YOUR TASK → Output the entire listing that follows verbatim.

EXTRACTED RECORDS →
↓↓↓

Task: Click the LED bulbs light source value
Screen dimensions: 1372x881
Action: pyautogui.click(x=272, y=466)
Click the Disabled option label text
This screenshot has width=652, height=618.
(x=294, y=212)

↑↑↑

SOLUTION TO THE EXERCISE →
Task: Click the LED bulbs light source value
Screen dimensions: 1372x881
Action: pyautogui.click(x=272, y=466)
Click the Disabled option label text
This screenshot has width=652, height=618.
(x=294, y=212)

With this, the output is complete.